▸ WRITTEN REQUEST
Copy the data below word for word, with no changes.

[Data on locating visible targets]
--------------------------------

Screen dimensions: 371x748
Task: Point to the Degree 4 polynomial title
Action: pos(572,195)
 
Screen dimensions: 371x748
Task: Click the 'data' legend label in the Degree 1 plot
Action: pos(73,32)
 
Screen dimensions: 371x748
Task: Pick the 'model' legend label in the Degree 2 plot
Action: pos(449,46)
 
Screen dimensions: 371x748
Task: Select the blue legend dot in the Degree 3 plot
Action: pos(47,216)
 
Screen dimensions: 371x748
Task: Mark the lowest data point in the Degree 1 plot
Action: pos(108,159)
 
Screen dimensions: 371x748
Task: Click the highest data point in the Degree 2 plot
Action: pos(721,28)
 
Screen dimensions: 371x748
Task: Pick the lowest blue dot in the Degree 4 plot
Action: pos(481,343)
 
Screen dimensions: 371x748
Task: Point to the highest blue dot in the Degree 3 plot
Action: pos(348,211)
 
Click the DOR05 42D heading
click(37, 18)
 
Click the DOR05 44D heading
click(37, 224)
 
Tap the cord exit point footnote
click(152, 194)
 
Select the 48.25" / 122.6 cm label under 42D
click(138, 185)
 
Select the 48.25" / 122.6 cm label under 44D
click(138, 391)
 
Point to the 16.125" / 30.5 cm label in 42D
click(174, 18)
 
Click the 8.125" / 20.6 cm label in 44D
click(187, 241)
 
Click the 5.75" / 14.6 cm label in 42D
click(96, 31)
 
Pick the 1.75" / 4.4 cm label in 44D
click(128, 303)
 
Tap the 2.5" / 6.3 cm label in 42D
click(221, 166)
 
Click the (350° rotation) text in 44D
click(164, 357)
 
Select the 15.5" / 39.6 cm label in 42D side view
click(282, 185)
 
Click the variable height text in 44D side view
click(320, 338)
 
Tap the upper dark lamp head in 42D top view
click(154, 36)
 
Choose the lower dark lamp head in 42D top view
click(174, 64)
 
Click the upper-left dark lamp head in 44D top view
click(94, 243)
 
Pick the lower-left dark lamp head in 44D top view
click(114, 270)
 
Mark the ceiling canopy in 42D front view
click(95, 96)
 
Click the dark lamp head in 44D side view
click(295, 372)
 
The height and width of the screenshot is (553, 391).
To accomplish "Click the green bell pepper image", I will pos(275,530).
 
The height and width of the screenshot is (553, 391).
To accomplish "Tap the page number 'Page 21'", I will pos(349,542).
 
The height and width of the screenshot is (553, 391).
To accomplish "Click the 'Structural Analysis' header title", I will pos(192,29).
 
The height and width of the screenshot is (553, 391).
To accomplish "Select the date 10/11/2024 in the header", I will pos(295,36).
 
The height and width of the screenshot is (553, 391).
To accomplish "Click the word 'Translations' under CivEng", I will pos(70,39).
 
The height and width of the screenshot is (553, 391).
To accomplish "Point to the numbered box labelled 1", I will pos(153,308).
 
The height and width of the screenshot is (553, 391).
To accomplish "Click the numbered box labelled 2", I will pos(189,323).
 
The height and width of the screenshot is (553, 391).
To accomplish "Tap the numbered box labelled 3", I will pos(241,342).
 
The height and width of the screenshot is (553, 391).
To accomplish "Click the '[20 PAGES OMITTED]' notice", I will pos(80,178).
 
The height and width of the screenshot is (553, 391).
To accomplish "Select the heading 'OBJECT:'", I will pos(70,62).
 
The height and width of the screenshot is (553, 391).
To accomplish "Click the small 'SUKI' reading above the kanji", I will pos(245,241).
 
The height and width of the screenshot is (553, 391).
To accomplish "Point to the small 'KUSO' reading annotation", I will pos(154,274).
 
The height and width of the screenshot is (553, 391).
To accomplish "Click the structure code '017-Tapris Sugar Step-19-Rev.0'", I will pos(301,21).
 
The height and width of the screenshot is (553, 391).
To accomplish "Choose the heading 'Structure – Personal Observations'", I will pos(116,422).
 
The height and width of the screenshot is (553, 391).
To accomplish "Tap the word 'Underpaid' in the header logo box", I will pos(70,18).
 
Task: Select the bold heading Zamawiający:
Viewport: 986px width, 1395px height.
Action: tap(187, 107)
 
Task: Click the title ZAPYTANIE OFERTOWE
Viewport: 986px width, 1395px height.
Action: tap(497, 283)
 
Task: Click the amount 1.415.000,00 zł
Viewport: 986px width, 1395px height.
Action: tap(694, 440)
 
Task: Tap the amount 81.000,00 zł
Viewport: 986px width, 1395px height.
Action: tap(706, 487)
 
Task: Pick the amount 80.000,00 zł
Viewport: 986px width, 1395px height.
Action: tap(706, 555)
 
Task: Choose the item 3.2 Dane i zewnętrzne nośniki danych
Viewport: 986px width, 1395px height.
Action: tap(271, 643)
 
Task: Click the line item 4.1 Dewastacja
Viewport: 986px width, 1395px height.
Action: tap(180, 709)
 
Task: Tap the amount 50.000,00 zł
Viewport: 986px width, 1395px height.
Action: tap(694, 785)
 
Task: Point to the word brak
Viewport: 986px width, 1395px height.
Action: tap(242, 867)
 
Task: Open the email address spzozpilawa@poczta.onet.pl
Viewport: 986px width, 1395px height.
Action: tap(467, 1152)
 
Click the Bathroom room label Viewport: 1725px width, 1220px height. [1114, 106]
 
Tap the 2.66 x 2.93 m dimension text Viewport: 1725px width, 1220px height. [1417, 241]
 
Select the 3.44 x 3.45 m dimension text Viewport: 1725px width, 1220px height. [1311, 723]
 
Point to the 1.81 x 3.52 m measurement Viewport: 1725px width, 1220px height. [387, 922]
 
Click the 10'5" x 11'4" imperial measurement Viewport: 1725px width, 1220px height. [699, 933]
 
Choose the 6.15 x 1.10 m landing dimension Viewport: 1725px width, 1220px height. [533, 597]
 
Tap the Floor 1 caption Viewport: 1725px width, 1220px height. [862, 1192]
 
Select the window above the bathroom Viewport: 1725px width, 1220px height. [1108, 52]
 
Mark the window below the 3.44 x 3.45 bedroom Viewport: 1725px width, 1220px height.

--------------------------------

▸ THE OUTPUT
Screen dimensions: 371x748
Task: Point to the Degree 4 polynomial title
Action: pos(572,195)
 
Screen dimensions: 371x748
Task: Click the 'data' legend label in the Degree 1 plot
Action: pos(73,32)
 
Screen dimensions: 371x748
Task: Pick the 'model' legend label in the Degree 2 plot
Action: pos(449,46)
 
Screen dimensions: 371x748
Task: Select the blue legend dot in the Degree 3 plot
Action: pos(47,216)
 
Screen dimensions: 371x748
Task: Mark the lowest data point in the Degree 1 plot
Action: pos(108,159)
 
Screen dimensions: 371x748
Task: Click the highest data point in the Degree 2 plot
Action: pos(721,28)
 
Screen dimensions: 371x748
Task: Pick the lowest blue dot in the Degree 4 plot
Action: pos(481,343)
 
Screen dimensions: 371x748
Task: Point to the highest blue dot in the Degree 3 plot
Action: pos(348,211)
 
Click the DOR05 42D heading
click(37, 18)
 
Click the DOR05 44D heading
click(37, 224)
 
Tap the cord exit point footnote
click(152, 194)
 
Select the 48.25" / 122.6 cm label under 42D
click(138, 185)
 
Select the 48.25" / 122.6 cm label under 44D
click(138, 391)
 
Point to the 16.125" / 30.5 cm label in 42D
click(174, 18)
 
Click the 8.125" / 20.6 cm label in 44D
click(187, 241)
 
Click the 5.75" / 14.6 cm label in 42D
click(96, 31)
 
Pick the 1.75" / 4.4 cm label in 44D
click(128, 303)
 
Tap the 2.5" / 6.3 cm label in 42D
click(221, 166)
 
Click the (350° rotation) text in 44D
click(164, 357)
 
Select the 15.5" / 39.6 cm label in 42D side view
click(282, 185)
 
Click the variable height text in 44D side view
click(320, 338)
 
Tap the upper dark lamp head in 42D top view
click(154, 36)
 
Choose the lower dark lamp head in 42D top view
click(174, 64)
 
Click the upper-left dark lamp head in 44D top view
click(94, 243)
 
Pick the lower-left dark lamp head in 44D top view
click(114, 270)
 
Mark the ceiling canopy in 42D front view
click(95, 96)
 
Click the dark lamp head in 44D side view
click(295, 372)
 
The height and width of the screenshot is (553, 391).
To accomplish "Click the green bell pepper image", I will pos(275,530).
 
The height and width of the screenshot is (553, 391).
To accomplish "Tap the page number 'Page 21'", I will pos(349,542).
 
The height and width of the screenshot is (553, 391).
To accomplish "Click the 'Structural Analysis' header title", I will pos(192,29).
 
The height and width of the screenshot is (553, 391).
To accomplish "Select the date 10/11/2024 in the header", I will pos(295,36).
 
The height and width of the screenshot is (553, 391).
To accomplish "Click the word 'Translations' under CivEng", I will pos(70,39).
 
The height and width of the screenshot is (553, 391).
To accomplish "Point to the numbered box labelled 1", I will pos(153,308).
 
The height and width of the screenshot is (553, 391).
To accomplish "Click the numbered box labelled 2", I will pos(189,323).
 
The height and width of the screenshot is (553, 391).
To accomplish "Tap the numbered box labelled 3", I will pos(241,342).
 
The height and width of the screenshot is (553, 391).
To accomplish "Click the '[20 PAGES OMITTED]' notice", I will pos(80,178).
 
The height and width of the screenshot is (553, 391).
To accomplish "Select the heading 'OBJECT:'", I will pos(70,62).
 
The height and width of the screenshot is (553, 391).
To accomplish "Click the small 'SUKI' reading above the kanji", I will pos(245,241).
 
The height and width of the screenshot is (553, 391).
To accomplish "Point to the small 'KUSO' reading annotation", I will pos(154,274).
 
The height and width of the screenshot is (553, 391).
To accomplish "Click the structure code '017-Tapris Sugar Step-19-Rev.0'", I will pos(301,21).
 
The height and width of the screenshot is (553, 391).
To accomplish "Choose the heading 'Structure – Personal Observations'", I will pos(116,422).
 
The height and width of the screenshot is (553, 391).
To accomplish "Tap the word 'Underpaid' in the header logo box", I will pos(70,18).
 
Task: Select the bold heading Zamawiający:
Viewport: 986px width, 1395px height.
Action: tap(187, 107)
 
Task: Click the title ZAPYTANIE OFERTOWE
Viewport: 986px width, 1395px height.
Action: tap(497, 283)
 
Task: Click the amount 1.415.000,00 zł
Viewport: 986px width, 1395px height.
Action: tap(694, 440)
 
Task: Tap the amount 81.000,00 zł
Viewport: 986px width, 1395px height.
Action: tap(706, 487)
 
Task: Pick the amount 80.000,00 zł
Viewport: 986px width, 1395px height.
Action: tap(706, 555)
 
Task: Choose the item 3.2 Dane i zewnętrzne nośniki danych
Viewport: 986px width, 1395px height.
Action: tap(271, 643)
 
Task: Click the line item 4.1 Dewastacja
Viewport: 986px width, 1395px height.
Action: tap(180, 709)
 
Task: Tap the amount 50.000,00 zł
Viewport: 986px width, 1395px height.
Action: tap(694, 785)
 
Task: Point to the word brak
Viewport: 986px width, 1395px height.
Action: tap(242, 867)
 
Task: Open the email address spzozpilawa@poczta.onet.pl
Viewport: 986px width, 1395px height.
Action: tap(467, 1152)
 
Click the Bathroom room label Viewport: 1725px width, 1220px height. [1114, 106]
 
Tap the 2.66 x 2.93 m dimension text Viewport: 1725px width, 1220px height. [1417, 241]
 
Select the 3.44 x 3.45 m dimension text Viewport: 1725px width, 1220px height. [1311, 723]
 
Point to the 1.81 x 3.52 m measurement Viewport: 1725px width, 1220px height. [387, 922]
 
Click the 10'5" x 11'4" imperial measurement Viewport: 1725px width, 1220px height. [699, 933]
 
Choose the 6.15 x 1.10 m landing dimension Viewport: 1725px width, 1220px height. [533, 597]
 
Tap the Floor 1 caption Viewport: 1725px width, 1220px height. [862, 1192]
 
Select the window above the bathroom Viewport: 1725px width, 1220px height. [1108, 52]
 
Mark the window below the 3.44 x 3.45 bedroom Viewport: 1725px width, 1220px height.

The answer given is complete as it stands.